WHAT IS REQUIRED: Set down all the records below, word for word.

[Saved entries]
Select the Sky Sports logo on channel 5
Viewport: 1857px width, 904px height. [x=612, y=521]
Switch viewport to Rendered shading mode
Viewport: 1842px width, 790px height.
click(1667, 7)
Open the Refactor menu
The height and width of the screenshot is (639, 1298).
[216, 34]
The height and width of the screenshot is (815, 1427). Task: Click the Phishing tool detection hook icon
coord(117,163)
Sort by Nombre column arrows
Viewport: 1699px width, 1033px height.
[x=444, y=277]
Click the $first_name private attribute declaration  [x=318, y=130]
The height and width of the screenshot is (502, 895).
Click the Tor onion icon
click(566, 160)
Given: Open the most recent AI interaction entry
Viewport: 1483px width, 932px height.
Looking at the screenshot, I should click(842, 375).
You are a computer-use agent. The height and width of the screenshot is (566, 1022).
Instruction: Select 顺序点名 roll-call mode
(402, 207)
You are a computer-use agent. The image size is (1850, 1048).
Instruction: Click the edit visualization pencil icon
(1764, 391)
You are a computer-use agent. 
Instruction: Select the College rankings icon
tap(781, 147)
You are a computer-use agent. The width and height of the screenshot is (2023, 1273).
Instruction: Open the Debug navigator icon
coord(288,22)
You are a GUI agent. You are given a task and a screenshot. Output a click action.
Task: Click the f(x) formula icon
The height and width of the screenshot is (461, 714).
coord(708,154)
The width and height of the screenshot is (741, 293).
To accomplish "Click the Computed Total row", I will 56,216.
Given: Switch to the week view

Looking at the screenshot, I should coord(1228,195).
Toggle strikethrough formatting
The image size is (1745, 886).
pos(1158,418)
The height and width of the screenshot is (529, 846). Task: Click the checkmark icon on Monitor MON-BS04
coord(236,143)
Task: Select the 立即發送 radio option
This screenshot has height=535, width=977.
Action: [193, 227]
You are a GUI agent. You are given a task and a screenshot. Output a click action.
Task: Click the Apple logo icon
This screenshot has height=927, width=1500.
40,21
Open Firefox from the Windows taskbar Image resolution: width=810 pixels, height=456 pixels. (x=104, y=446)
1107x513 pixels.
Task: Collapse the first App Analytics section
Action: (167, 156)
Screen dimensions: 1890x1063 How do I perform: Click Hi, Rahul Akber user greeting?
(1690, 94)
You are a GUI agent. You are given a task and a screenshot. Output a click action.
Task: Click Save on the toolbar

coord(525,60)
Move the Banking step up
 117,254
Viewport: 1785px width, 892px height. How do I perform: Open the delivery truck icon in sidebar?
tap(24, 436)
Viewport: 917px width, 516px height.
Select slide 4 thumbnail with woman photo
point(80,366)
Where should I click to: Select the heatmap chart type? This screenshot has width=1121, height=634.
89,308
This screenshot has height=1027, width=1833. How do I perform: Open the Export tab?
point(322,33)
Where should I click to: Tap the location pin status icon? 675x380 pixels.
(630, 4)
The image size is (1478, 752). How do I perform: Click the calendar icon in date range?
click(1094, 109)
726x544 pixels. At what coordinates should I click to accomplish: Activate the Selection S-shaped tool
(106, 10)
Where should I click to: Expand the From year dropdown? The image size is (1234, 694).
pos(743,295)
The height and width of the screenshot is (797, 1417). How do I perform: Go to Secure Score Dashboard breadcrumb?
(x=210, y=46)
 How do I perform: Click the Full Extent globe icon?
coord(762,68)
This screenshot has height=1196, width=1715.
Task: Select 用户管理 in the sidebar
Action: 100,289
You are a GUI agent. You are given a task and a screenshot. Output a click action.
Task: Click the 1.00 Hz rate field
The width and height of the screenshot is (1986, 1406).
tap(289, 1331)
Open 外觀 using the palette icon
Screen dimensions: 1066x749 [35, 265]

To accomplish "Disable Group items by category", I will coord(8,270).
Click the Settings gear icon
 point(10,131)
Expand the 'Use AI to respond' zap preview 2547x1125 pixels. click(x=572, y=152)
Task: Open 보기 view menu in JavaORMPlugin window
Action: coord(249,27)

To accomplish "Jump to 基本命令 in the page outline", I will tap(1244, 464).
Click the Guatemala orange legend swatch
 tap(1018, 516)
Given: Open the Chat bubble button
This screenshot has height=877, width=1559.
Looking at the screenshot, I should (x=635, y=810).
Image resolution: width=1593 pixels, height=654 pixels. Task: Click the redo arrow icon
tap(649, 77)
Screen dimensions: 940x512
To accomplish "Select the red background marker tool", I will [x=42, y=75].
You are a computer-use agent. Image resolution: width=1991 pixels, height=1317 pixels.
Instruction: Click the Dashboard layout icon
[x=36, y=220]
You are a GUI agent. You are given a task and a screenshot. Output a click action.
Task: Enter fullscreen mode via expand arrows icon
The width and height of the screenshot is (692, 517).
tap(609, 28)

EXERCISE ANSWER:
Select the Sky Sports logo on channel 5
Viewport: 1857px width, 904px height. [x=612, y=521]
Switch viewport to Rendered shading mode
Viewport: 1842px width, 790px height.
click(1667, 7)
Open the Refactor menu
The height and width of the screenshot is (639, 1298).
[216, 34]
The height and width of the screenshot is (815, 1427). Task: Click the Phishing tool detection hook icon
coord(117,163)
Sort by Nombre column arrows
Viewport: 1699px width, 1033px height.
[x=444, y=277]
Click the $first_name private attribute declaration  [x=318, y=130]
The height and width of the screenshot is (502, 895).
Click the Tor onion icon
click(566, 160)
Given: Open the most recent AI interaction entry
Viewport: 1483px width, 932px height.
Looking at the screenshot, I should click(842, 375).
You are a computer-use agent. The height and width of the screenshot is (566, 1022).
Instruction: Select 顺序点名 roll-call mode
(402, 207)
You are a computer-use agent. The image size is (1850, 1048).
Instruction: Click the edit visualization pencil icon
(1764, 391)
You are a computer-use agent. 
Instruction: Select the College rankings icon
tap(781, 147)
You are a computer-use agent. The width and height of the screenshot is (2023, 1273).
Instruction: Open the Debug navigator icon
coord(288,22)
You are a GUI agent. You are given a task and a screenshot. Output a click action.
Task: Click the f(x) formula icon
The height and width of the screenshot is (461, 714).
coord(708,154)
The width and height of the screenshot is (741, 293).
To accomplish "Click the Computed Total row", I will 56,216.
Given: Switch to the week view

Looking at the screenshot, I should coord(1228,195).
Toggle strikethrough formatting
The image size is (1745, 886).
pos(1158,418)
The height and width of the screenshot is (529, 846). Task: Click the checkmark icon on Monitor MON-BS04
coord(236,143)
Task: Select the 立即發送 radio option
This screenshot has height=535, width=977.
Action: [193, 227]
You are a GUI agent. You are given a task and a screenshot. Output a click action.
Task: Click the Apple logo icon
This screenshot has height=927, width=1500.
40,21
Open Firefox from the Windows taskbar Image resolution: width=810 pixels, height=456 pixels. (x=104, y=446)
1107x513 pixels.
Task: Collapse the first App Analytics section
Action: (167, 156)
Screen dimensions: 1890x1063 How do I perform: Click Hi, Rahul Akber user greeting?
(1690, 94)
You are a GUI agent. You are given a task and a screenshot. Output a click action.
Task: Click Save on the toolbar

coord(525,60)
Move the Banking step up
 117,254
Viewport: 1785px width, 892px height. How do I perform: Open the delivery truck icon in sidebar?
tap(24, 436)
Viewport: 917px width, 516px height.
Select slide 4 thumbnail with woman photo
point(80,366)
Where should I click to: Select the heatmap chart type? This screenshot has width=1121, height=634.
89,308
This screenshot has height=1027, width=1833. How do I perform: Open the Export tab?
point(322,33)
Where should I click to: Tap the location pin status icon? 675x380 pixels.
(630, 4)
The image size is (1478, 752). How do I perform: Click the calendar icon in date range?
click(1094, 109)
726x544 pixels. At what coordinates should I click to accomplish: Activate the Selection S-shaped tool
(106, 10)
Where should I click to: Expand the From year dropdown? The image size is (1234, 694).
pos(743,295)
The height and width of the screenshot is (797, 1417). How do I perform: Go to Secure Score Dashboard breadcrumb?
(x=210, y=46)
 How do I perform: Click the Full Extent globe icon?
coord(762,68)
This screenshot has height=1196, width=1715.
Task: Select 用户管理 in the sidebar
Action: 100,289
You are a GUI agent. You are given a task and a screenshot. Output a click action.
Task: Click the 1.00 Hz rate field
The width and height of the screenshot is (1986, 1406).
tap(289, 1331)
Open 外觀 using the palette icon
Screen dimensions: 1066x749 [35, 265]

To accomplish "Disable Group items by category", I will coord(8,270).
Click the Settings gear icon
 point(10,131)
Expand the 'Use AI to respond' zap preview 2547x1125 pixels. click(x=572, y=152)
Task: Open 보기 view menu in JavaORMPlugin window
Action: coord(249,27)

To accomplish "Jump to 基本命令 in the page outline", I will tap(1244, 464).
Click the Guatemala orange legend swatch
 tap(1018, 516)
Given: Open the Chat bubble button
This screenshot has height=877, width=1559.
Looking at the screenshot, I should (x=635, y=810).
Image resolution: width=1593 pixels, height=654 pixels. Task: Click the redo arrow icon
tap(649, 77)
Screen dimensions: 940x512
To accomplish "Select the red background marker tool", I will [x=42, y=75].
You are a computer-use agent. Image resolution: width=1991 pixels, height=1317 pixels.
Instruction: Click the Dashboard layout icon
[x=36, y=220]
You are a GUI agent. You are given a task and a screenshot. Output a click action.
Task: Enter fullscreen mode via expand arrows icon
The width and height of the screenshot is (692, 517).
tap(609, 28)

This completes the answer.